The fish must have switched on the feed as it didn't take long for another bite to come along, again on the light rod. Thornback number 2 was soon arching the rod over!
A little while later the heavier rod got a bite but whilst waiting to strike the other rod was going off too! I let the fish sit on the light rod bait whilst i dealt with the other rod. It was a typical ray bite... strong bites as the fish munches at the bait, followed by a short run as the fish moves off with the bait. I let the fish settle again and start munching the bait before lifting into it. These weren't big fish but they were giving a good account of themselves, often taking line on short runs. The fish fish was brought aboard and then it was time to sort the next one. Another fun fight on the light rod and i soon had two Thornbacks in the kayak.
This was getting to be a really enjoyable session! I love fishing for Rays, and it is nice to catch a few Thornbacks as i don't often fish in areas where they are worth targeting. They are quite pretty fish, and these ones are from fairly clear water so tend to have well defined markings compared to Thornbacks from muddier waters.
Particularly interesting are their eyes and the bizarrely shaped flap of tissue laying over them. This piece of tissue is known as the operculum papillare and features many 'finger-like' lobes which function to alter the amount of light reaching the eye, similar to how our own eyes pupils dilate and constrict depending on light conditions.
Thornback number 5 was soon followed by Thornback number 6 before i needed to call it a day, both on the light rod again which was brilliant!
I was trying some new gear on the water today too. First up was a new cag... the Palm Bora Jacket. This is Palm's top spec touring cag made from XP-3 layer breathable fabric and featuring a roll-away storm hood, velcro adjustable wait with twin-waist system for pairing up with dry trousers/bib, latex wrist cuffs, inner velcro adjustable collar with 1/4 zip outer collar amongst other features.
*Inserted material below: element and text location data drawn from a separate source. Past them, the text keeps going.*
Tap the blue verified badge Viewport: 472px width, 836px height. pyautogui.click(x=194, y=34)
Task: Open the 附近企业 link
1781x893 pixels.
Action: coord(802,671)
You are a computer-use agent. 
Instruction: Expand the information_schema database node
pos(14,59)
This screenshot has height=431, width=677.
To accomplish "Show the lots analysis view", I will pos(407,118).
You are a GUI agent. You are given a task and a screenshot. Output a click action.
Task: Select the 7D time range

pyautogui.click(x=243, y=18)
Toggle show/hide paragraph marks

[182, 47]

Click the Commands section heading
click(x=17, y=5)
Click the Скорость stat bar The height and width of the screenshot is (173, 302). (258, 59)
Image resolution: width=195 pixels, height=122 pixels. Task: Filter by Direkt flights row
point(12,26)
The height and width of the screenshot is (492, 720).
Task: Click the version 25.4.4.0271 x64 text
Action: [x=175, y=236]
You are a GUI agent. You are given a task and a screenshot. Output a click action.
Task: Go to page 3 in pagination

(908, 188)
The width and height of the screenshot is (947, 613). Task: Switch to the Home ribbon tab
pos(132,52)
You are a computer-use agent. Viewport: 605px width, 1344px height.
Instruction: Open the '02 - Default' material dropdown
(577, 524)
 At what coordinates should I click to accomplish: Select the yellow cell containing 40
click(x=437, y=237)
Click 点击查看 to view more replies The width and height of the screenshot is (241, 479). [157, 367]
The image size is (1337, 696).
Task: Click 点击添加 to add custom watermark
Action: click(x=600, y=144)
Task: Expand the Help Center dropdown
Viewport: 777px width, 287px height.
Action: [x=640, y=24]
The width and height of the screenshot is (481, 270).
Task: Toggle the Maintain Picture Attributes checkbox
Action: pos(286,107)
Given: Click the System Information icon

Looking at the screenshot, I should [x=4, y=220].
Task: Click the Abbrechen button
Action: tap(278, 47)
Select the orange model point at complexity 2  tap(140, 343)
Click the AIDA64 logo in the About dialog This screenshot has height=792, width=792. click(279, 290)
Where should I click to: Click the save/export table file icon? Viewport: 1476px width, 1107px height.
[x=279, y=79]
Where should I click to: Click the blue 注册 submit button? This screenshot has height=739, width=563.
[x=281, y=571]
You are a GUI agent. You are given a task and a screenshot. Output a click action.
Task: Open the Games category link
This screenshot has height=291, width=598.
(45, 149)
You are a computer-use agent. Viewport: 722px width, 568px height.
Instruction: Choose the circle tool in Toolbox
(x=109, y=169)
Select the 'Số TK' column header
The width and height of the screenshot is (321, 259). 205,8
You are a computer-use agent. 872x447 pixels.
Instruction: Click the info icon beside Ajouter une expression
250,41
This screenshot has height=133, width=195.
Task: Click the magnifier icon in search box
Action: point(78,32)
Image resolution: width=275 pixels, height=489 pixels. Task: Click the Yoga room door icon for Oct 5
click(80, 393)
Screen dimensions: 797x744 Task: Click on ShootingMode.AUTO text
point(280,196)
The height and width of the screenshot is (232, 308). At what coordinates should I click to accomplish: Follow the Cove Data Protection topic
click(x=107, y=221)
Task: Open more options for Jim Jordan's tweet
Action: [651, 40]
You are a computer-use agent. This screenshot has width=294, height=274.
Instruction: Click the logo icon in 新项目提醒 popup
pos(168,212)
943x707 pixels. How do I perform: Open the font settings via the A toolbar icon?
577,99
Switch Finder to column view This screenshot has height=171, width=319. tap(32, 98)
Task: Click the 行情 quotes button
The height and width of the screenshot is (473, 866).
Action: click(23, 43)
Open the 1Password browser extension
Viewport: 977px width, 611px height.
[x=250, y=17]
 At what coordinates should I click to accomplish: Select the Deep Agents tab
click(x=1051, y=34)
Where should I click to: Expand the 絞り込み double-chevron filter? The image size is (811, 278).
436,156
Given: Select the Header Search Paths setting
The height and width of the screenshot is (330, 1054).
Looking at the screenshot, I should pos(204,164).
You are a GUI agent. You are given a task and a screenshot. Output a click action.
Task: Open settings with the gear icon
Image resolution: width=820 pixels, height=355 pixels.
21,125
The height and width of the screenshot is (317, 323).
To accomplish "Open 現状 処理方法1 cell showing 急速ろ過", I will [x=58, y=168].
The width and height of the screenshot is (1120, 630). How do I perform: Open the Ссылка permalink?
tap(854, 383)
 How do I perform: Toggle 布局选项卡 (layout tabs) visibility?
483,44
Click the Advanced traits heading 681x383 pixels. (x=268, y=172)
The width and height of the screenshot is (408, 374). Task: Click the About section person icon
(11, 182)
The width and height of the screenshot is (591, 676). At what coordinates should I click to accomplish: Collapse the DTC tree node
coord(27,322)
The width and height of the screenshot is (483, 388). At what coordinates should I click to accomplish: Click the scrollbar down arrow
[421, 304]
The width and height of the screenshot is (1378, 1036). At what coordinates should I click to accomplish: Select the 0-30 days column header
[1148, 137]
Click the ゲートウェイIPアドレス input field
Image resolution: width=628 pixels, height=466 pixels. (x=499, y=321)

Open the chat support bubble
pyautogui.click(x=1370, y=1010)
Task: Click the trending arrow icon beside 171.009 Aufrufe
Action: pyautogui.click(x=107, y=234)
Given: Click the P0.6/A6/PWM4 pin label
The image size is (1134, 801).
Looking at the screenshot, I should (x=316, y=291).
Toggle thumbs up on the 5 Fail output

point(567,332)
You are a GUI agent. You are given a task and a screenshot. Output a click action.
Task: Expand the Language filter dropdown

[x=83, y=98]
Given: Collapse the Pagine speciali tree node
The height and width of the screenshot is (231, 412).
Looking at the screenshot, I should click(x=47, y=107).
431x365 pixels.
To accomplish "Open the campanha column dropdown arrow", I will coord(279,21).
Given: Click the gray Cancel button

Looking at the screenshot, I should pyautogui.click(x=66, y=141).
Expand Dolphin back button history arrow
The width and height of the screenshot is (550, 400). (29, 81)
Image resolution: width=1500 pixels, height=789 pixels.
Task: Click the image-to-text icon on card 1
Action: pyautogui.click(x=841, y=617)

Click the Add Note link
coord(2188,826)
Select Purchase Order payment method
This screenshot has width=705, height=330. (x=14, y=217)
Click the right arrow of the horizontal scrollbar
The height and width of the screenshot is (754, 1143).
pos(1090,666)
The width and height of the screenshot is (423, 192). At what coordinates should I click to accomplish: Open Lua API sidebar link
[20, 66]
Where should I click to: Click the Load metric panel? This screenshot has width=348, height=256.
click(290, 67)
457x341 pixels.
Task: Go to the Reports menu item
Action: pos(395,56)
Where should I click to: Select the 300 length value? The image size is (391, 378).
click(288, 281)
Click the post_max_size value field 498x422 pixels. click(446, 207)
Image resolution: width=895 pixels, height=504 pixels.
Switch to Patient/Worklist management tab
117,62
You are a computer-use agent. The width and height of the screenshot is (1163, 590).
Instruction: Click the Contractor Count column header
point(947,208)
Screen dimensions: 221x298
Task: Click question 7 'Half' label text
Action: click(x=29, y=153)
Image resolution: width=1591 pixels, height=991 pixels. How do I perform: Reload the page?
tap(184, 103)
It feels a proper quality piece of kit and will be getting a workout this year as my main cag for kayak fishing.
Secondly, i had a new set of sunglasses! I've been after a decent set for sometime. I wanted polarised lenses with UV protection, and a design that floats incase they get dropped overboard. Last week i was made aware of Dewerstone who make wooden frame glasses that are proving popular in the paddling world. A quick look on their website and they had several types which would fit the bill nicely! I opted for the rather snazzy 'Cirros' with a black bamboo frame and red/orange reflective lenses. They are great, and they match the new Palm Bora cag too! For less than £45 squid you can't go wrong 😎 no more squinting in the sun!
Enough posing it was time to go home! It had been a brilliant day with practically non-stop action. The target species was caught along with a few more that i don't often catch. Spring is here and the fish are waking up! Bring on the next session!